An architectural hybrid of Colonial Revival and the Shingle Style featuring Palladian windows, gambrels, peaked dormers and a balconied front porch with Ionic columns, the ARU house was built between 1894 and 1900 as the residence of George Taylor and Edith Davis Files. An 1889 Bowdoin graduate, George Files was a German professor at the college until his death in 1919 upon returning from France, where he had helped the YMCA with the war effort. In 1921, Mrs. Files endowed the George Taylor Files Professorship in Modern Languages at Bowdoin and sold their house to Sigma Nu, who in turn sold it to ARU in 1951 upon relocating to the college's present Hartley Cone Baxter House.  The "new wing" was added in the rear by 1965 with six double rooms and two bathrooms.

The other college-sanctioned fraternities at Bowdoin were local chapters of national fraternities that opposed admission of "minorities" and women to their ranks.  Bowdoin first admitted women as freshmen in 1971, but admitted women as exchange students, and then transfers, starting in 196? NEED DATE. ARU voted to become co-ed immediately when women were first female exchange students were accepted, and many joined ARU.  Bowdoin's first woman graduate, transfer Susan Jacobs '70, is an ARU.

Governance
The ARU Executive Board, elected by popular vote of the fraternity members, comprised a President, Vice President, Treasurer, Social Chairman, Recording Secretary, Corresponding Secretary, Steward, Freshman Orientation Chairman, Guest Night Chairman and Historian. In honor of the fraternity's World War II veteran origins, coinciding with the "Flyers" nickname (see below), the Executive Board was informally called the Strategic Air Command, and its first six positions were nicknamed Pilot, Co-pilot, Navigator, Tailgunner, Log Keeper and Radioman, respectively. Each elected official gave his/her own report at the fraternity's weekly house meetings.

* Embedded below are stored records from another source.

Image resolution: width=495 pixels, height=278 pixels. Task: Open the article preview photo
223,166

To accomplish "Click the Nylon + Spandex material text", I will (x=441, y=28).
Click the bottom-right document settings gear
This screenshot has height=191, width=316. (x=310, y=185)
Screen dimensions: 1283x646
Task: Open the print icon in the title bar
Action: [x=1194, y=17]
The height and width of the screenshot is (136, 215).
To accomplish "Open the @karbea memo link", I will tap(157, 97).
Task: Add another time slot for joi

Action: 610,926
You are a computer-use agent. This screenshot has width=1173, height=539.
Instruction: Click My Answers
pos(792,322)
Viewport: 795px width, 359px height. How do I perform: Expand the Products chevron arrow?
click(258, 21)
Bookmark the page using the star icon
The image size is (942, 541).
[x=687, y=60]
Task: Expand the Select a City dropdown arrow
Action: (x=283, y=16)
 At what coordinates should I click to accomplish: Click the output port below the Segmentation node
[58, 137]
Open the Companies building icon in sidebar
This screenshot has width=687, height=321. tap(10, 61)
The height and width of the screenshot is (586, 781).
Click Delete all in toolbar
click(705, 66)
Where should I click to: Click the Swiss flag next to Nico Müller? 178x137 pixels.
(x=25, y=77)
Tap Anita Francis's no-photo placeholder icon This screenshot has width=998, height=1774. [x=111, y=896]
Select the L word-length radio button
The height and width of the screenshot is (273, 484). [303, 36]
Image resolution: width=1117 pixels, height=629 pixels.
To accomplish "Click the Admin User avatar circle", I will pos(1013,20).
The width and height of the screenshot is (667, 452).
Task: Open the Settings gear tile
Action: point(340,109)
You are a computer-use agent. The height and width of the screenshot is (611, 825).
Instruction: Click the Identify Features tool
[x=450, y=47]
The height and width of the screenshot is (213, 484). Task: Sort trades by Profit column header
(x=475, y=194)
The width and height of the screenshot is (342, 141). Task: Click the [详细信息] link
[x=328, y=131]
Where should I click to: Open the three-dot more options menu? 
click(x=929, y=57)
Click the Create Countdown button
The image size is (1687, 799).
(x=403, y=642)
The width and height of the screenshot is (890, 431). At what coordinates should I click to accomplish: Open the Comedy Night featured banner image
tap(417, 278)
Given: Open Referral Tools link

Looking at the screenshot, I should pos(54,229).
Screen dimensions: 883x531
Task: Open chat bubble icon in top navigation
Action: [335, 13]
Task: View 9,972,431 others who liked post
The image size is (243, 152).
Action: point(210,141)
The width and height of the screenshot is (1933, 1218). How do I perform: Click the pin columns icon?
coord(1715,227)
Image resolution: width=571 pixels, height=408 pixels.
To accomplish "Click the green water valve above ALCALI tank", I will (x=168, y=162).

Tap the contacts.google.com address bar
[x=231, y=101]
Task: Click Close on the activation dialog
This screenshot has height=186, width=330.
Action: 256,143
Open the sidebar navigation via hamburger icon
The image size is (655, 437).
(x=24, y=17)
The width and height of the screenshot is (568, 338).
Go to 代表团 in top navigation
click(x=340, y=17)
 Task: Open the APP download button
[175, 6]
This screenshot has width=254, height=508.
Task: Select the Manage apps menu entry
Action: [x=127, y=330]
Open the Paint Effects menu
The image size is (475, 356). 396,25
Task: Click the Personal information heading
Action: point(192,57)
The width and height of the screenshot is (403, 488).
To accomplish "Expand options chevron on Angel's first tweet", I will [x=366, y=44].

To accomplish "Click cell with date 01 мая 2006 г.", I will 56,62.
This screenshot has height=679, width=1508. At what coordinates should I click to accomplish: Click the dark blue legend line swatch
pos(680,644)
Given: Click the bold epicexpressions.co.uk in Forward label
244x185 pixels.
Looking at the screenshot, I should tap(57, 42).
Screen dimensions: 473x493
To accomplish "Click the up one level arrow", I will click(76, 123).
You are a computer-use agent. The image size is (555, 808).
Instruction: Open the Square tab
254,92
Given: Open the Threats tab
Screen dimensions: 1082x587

For a period in the early 1970s into the mid-1980s there was an ad hoc "Joint Chiefs" committee.

Activities and traditions
Annual ARU activities and traditions included:
 Work Week, the week prior to the start of a new school year, when fraternity members arrived early to clean and prep the house for Rush Week.
 Rush Week, the week before college classes began, when all fraternities sought new members from the incoming freshman class by holding open-invitation parties at their houses. Selected freshmen were invited to join a fraternity by receiving "bids" from its underclassmen, by consent of the entire membership.
 Drop Night, when fraternities held dress-up banquets to welcome new members, who would join by showing up at the fraternity they had chosen.
 Hell Night, ARU's new-member initiation, which included a comically spooky ritual in which each new member was asked questions about why they joined ARU, what they planned to contribute to it, etc.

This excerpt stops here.